Los vitores de la banda de la historieta fueron subiendo de tono y Ferro, alli arriba, en el escenario, medio haciendose el boludo, medio no entendiendo, medio chicato, comenzo a levantar el trofeo y agradecer con una gran sonrisa y algunos gestos, la algarabía que lo festejaba.

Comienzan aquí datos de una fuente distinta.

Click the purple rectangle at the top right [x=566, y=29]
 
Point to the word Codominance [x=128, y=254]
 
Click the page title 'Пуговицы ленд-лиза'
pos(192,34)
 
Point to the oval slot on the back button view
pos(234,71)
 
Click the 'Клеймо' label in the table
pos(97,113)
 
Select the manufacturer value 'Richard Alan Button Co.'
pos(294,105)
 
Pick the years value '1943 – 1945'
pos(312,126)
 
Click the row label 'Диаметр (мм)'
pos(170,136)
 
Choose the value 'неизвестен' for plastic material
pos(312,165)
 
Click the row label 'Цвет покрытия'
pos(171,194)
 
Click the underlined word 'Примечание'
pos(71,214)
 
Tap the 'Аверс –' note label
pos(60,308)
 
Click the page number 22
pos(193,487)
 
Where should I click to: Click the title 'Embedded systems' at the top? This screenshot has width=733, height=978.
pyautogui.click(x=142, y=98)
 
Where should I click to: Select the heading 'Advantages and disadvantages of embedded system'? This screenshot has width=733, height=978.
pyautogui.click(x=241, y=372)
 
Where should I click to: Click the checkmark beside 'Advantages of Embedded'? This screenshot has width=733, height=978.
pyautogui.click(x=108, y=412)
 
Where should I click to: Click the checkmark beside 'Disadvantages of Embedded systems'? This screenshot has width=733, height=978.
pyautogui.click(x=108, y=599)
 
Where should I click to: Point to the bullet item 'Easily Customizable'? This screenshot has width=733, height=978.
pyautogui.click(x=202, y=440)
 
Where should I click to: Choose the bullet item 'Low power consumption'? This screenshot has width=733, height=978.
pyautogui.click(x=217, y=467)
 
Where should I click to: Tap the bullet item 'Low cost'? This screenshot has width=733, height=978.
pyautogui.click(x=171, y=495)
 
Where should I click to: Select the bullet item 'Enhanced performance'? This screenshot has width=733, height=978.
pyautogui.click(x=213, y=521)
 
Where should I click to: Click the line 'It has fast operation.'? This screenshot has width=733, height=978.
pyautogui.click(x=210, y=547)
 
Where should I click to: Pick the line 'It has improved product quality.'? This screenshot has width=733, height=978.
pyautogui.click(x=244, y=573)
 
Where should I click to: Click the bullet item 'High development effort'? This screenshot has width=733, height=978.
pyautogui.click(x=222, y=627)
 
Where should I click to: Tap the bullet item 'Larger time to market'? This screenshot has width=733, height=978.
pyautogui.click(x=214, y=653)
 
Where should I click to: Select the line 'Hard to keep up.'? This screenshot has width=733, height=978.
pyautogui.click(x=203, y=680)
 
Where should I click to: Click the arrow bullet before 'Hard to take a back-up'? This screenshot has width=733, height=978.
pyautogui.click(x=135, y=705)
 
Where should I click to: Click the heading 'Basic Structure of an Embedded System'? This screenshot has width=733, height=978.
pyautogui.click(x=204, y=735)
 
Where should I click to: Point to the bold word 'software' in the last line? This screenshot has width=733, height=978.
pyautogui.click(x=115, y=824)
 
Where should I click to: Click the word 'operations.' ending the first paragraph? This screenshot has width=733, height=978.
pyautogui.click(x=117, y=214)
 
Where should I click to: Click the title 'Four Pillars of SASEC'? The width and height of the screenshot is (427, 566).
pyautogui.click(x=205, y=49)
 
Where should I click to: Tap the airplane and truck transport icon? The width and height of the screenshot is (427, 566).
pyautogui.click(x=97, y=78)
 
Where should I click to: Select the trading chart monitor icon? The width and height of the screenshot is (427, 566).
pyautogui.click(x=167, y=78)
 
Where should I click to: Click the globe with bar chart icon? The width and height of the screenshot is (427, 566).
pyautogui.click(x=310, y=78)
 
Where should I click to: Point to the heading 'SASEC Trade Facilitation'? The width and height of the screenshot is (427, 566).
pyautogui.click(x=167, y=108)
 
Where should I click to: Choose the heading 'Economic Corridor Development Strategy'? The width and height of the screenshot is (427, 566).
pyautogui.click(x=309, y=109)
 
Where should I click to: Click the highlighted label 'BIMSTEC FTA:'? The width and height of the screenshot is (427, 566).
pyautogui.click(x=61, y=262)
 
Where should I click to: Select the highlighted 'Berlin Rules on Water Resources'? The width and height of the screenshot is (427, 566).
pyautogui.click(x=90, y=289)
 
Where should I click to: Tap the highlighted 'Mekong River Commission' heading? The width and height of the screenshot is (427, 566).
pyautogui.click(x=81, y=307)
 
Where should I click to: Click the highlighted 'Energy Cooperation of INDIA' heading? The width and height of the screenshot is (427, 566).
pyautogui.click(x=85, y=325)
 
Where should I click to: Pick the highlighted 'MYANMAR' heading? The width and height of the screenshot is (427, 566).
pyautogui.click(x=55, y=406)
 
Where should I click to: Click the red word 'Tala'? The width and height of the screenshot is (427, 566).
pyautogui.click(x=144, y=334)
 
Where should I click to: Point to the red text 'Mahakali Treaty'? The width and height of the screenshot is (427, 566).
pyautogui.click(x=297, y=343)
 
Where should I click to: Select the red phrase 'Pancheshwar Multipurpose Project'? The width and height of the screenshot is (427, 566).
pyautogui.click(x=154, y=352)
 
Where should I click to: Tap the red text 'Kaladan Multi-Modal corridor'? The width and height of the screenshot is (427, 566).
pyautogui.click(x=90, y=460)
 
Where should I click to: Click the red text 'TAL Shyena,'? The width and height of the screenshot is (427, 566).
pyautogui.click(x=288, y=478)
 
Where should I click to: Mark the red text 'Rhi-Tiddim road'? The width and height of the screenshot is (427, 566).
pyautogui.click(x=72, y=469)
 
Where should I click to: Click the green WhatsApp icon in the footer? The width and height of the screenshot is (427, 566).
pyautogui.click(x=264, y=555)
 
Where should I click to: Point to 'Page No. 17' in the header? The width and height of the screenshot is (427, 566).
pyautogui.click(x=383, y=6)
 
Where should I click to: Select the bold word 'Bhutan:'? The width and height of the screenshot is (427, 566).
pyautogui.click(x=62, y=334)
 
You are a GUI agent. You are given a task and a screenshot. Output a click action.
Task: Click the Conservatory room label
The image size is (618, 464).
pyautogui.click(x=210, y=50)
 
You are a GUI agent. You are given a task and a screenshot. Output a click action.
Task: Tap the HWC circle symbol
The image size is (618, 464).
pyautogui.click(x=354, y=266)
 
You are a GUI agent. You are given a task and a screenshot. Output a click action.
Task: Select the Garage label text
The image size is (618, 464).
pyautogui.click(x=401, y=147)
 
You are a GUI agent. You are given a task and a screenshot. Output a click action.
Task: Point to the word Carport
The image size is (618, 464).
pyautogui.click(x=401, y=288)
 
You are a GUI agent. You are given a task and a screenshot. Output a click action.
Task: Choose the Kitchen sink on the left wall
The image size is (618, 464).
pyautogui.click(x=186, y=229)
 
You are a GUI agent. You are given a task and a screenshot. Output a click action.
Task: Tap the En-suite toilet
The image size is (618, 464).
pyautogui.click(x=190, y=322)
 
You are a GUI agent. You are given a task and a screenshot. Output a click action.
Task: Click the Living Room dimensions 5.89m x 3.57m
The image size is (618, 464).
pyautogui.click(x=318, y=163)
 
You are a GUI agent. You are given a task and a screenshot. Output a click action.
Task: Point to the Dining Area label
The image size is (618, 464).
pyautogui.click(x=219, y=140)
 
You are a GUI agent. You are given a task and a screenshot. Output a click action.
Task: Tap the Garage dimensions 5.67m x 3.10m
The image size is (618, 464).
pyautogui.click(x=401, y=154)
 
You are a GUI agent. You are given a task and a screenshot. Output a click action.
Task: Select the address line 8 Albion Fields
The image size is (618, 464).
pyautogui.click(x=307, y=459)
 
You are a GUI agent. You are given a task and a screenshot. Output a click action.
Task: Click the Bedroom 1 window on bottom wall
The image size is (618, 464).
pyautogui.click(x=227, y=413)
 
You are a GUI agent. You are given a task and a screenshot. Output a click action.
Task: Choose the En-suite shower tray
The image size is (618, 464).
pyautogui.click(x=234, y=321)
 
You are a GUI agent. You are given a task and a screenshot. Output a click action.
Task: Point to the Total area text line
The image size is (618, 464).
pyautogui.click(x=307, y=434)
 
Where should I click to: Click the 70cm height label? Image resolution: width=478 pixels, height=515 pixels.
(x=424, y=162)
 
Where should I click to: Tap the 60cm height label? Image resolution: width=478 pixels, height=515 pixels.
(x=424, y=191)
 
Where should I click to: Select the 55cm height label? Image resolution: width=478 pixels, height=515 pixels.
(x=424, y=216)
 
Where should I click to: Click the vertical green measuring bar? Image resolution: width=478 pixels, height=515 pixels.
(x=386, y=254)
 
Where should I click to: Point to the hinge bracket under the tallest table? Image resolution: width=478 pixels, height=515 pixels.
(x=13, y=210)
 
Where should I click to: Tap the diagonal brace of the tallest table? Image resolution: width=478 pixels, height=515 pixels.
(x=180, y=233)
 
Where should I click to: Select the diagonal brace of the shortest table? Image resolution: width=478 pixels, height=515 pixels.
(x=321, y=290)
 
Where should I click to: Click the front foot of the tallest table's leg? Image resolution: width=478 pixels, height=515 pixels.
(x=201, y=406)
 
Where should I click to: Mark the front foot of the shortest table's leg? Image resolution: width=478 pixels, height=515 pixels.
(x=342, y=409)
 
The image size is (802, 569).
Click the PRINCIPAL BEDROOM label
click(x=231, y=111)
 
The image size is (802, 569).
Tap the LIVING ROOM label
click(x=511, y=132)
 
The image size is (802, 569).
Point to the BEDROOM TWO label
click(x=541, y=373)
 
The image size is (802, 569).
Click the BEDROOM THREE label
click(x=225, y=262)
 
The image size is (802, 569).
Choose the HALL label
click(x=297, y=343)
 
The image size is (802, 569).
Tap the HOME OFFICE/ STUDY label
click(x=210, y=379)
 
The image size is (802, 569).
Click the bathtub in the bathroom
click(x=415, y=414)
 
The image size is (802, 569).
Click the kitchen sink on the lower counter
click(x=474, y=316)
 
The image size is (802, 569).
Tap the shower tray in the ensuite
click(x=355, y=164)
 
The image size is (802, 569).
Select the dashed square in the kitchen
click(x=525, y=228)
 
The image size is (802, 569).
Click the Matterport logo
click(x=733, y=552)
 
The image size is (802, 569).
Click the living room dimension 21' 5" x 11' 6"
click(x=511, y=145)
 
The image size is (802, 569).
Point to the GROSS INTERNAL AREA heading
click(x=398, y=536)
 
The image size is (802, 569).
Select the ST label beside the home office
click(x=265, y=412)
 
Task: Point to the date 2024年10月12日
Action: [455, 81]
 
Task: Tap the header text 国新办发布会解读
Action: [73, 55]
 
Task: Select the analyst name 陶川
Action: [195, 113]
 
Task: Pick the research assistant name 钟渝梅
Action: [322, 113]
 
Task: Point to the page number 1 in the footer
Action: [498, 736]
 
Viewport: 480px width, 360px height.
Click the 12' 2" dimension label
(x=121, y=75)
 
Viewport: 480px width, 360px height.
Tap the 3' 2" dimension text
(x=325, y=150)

Esa escena duro algunos minutos donde los gritos y Vivas surcaban el aire, que, para los funcionarios del gobierno militar, comenzaba a cortarse con un serrucho.

Fue un acto de protesta, de solidaridad, un gesto tan inútil como verdadero, una joda, una manera de resistir, minimamente, tanta hipocresía, tal pretensión, y tanta opresión.

Los tipos se abalanzaron sobre Ferro, y, de buenas maneras lo guiaron hasta el gobernador para que le diera el trofeo elegido por los alcahuetes para justificar tanto gasto y darle una foto de gloria social a un gobernador que ejecutaba como un secreto a voces, una tarea tan ignominiosa.

Los canticos y festejos cesaron y todos nos hicimos los boludos rapidamente. Luego, Ferro fue saludado y felicitado, por cada uno de los presentes, como si, en realidad, hubiera recibido un premio, ante el desconcierto, aun mayor, del gran maestro del comic argentino. Un hombre transparente, bueno, genial y de un humor casi ingenuo.